Which lines of the listing below contain the word "This"? Gather every one of them, copying each line in full, and treat case as significant.
-- start of Input --
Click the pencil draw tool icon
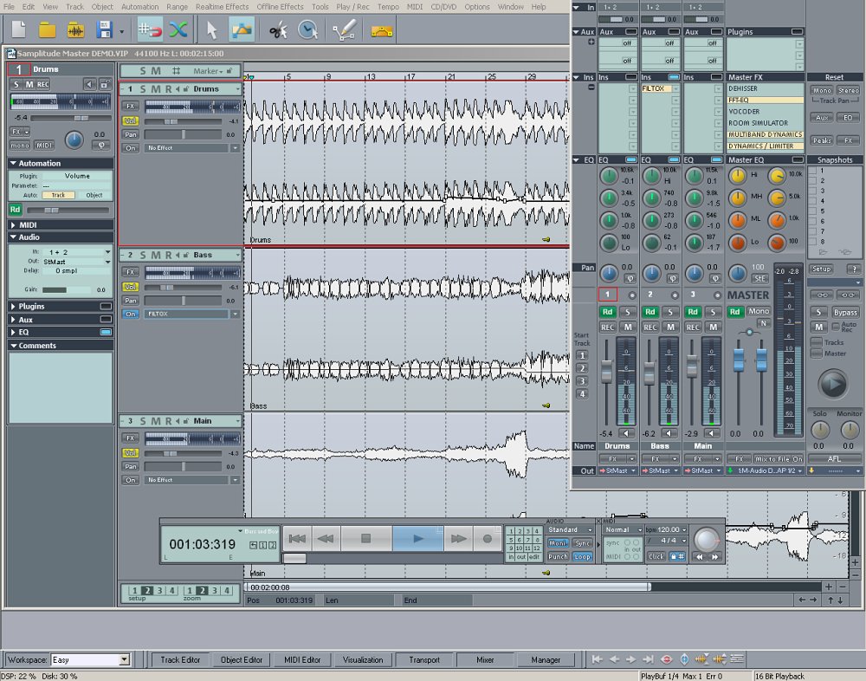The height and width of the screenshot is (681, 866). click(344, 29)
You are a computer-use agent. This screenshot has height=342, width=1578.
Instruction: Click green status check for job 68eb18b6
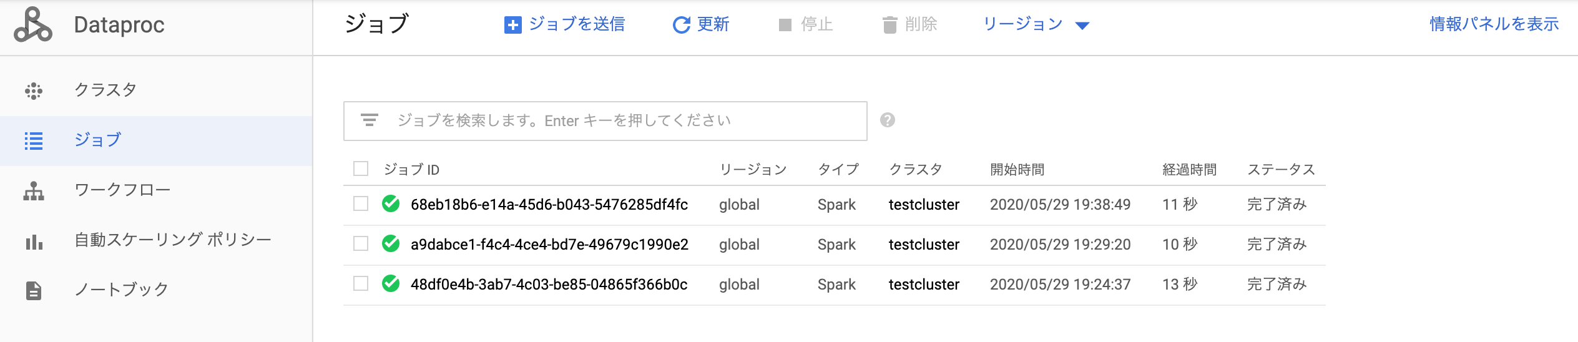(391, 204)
-- end of Input --
-- start of Input --
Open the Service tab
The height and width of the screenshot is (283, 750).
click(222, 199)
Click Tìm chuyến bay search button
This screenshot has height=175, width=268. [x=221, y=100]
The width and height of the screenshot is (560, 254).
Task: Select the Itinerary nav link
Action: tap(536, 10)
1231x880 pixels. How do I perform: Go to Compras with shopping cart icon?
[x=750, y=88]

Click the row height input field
-- end of Input --
-- start of Input --
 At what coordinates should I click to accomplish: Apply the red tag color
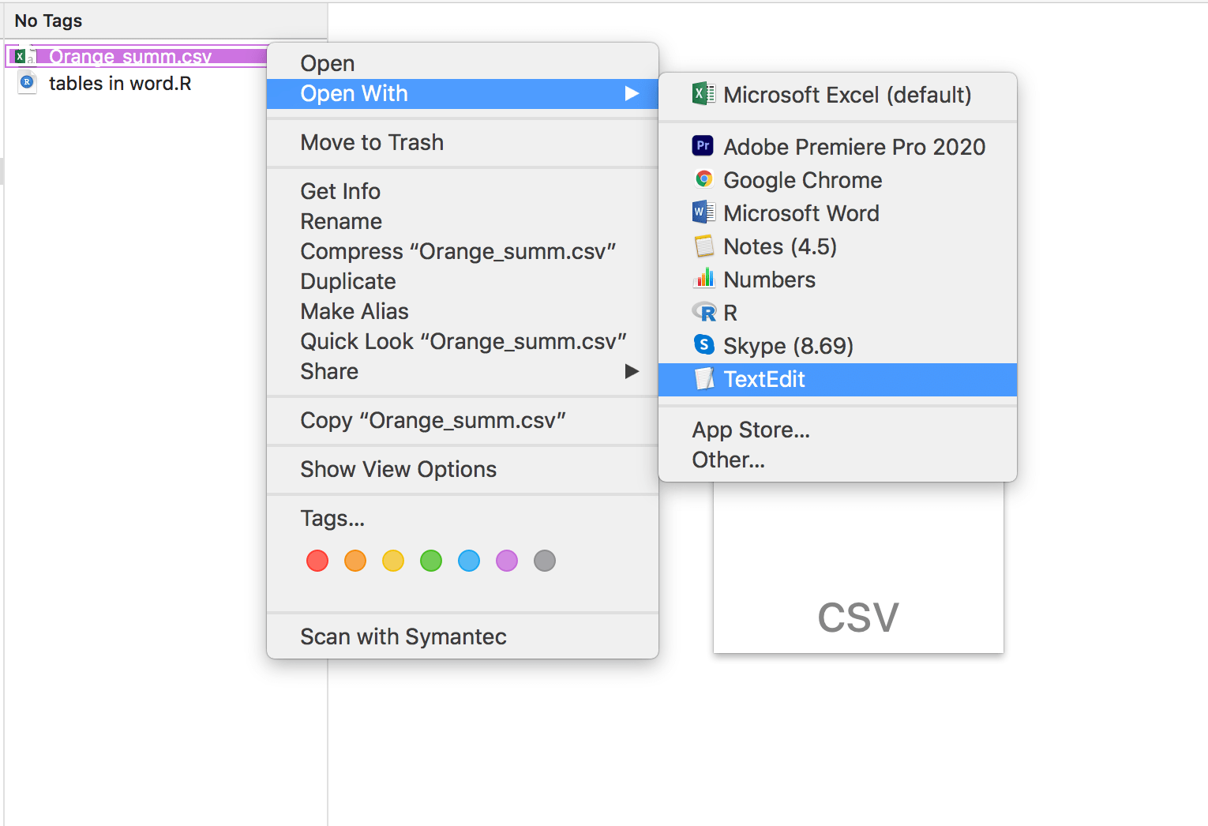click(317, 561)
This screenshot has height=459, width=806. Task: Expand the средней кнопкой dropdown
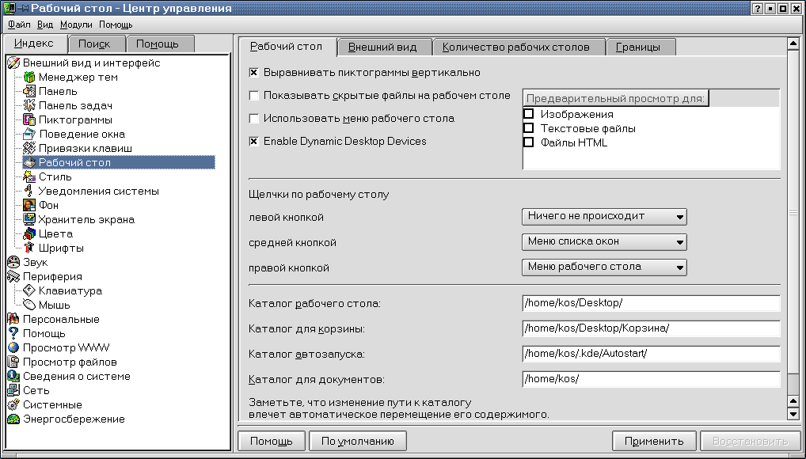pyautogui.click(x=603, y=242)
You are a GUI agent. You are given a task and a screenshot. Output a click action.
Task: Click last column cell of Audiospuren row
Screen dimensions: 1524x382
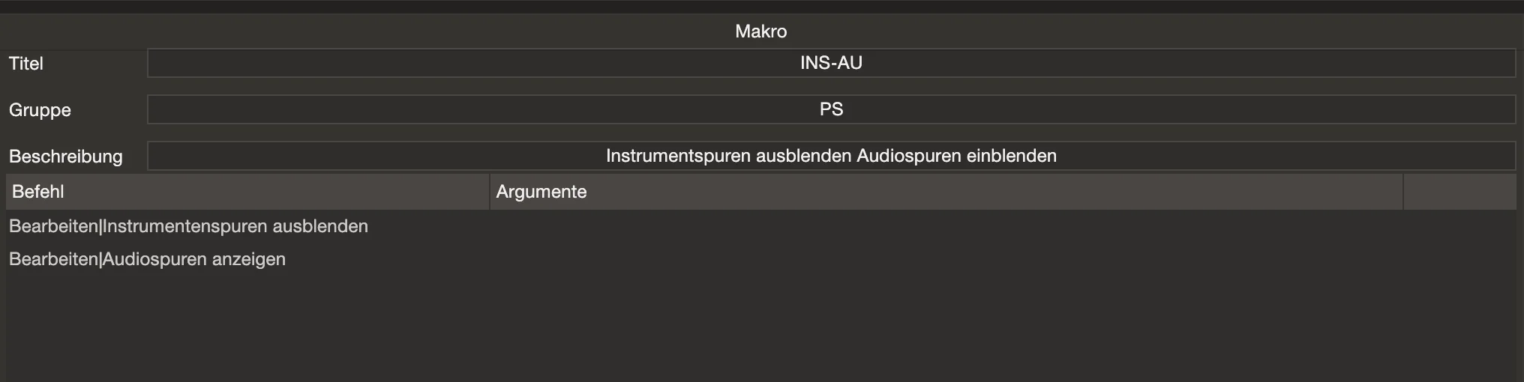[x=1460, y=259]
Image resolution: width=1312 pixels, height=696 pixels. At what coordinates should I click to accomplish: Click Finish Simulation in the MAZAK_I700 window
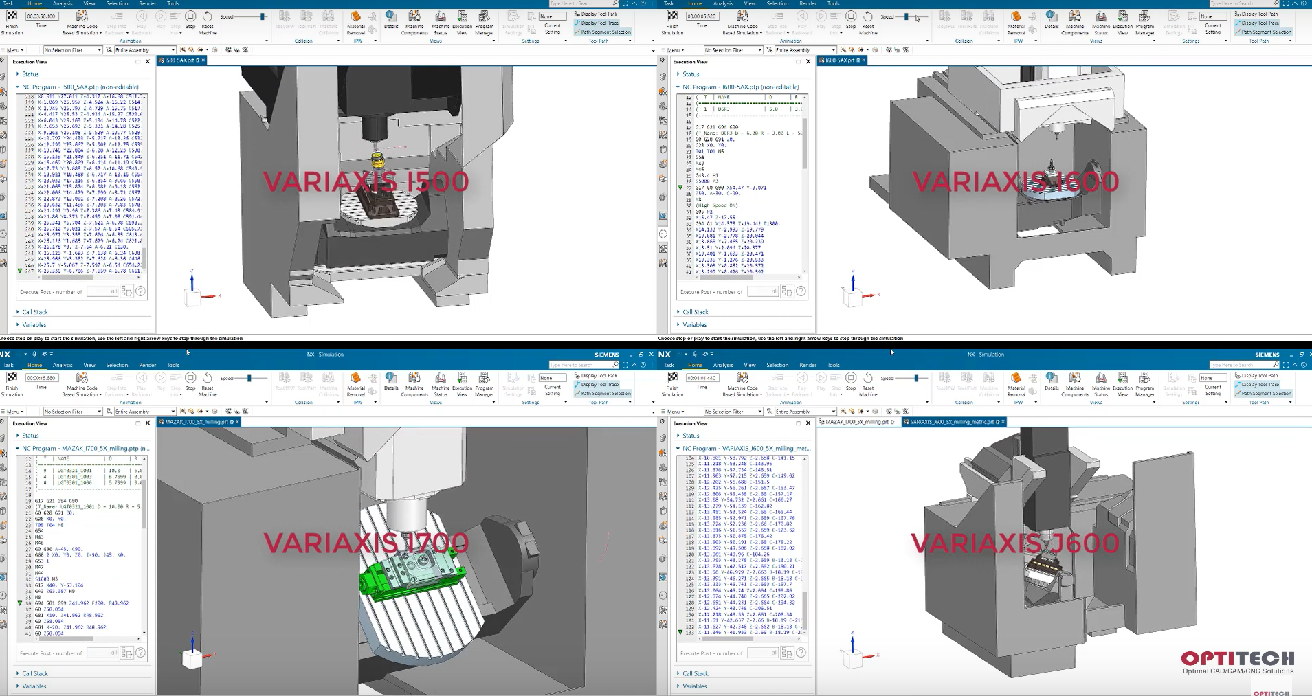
-- end of Input --
• Task output:
You are a computer-use agent. This screenshot has height=342, width=1578.
This screenshot has height=175, width=268. [x=221, y=100]
This screenshot has height=459, width=806. Task: Expand the средней кнопкой dropdown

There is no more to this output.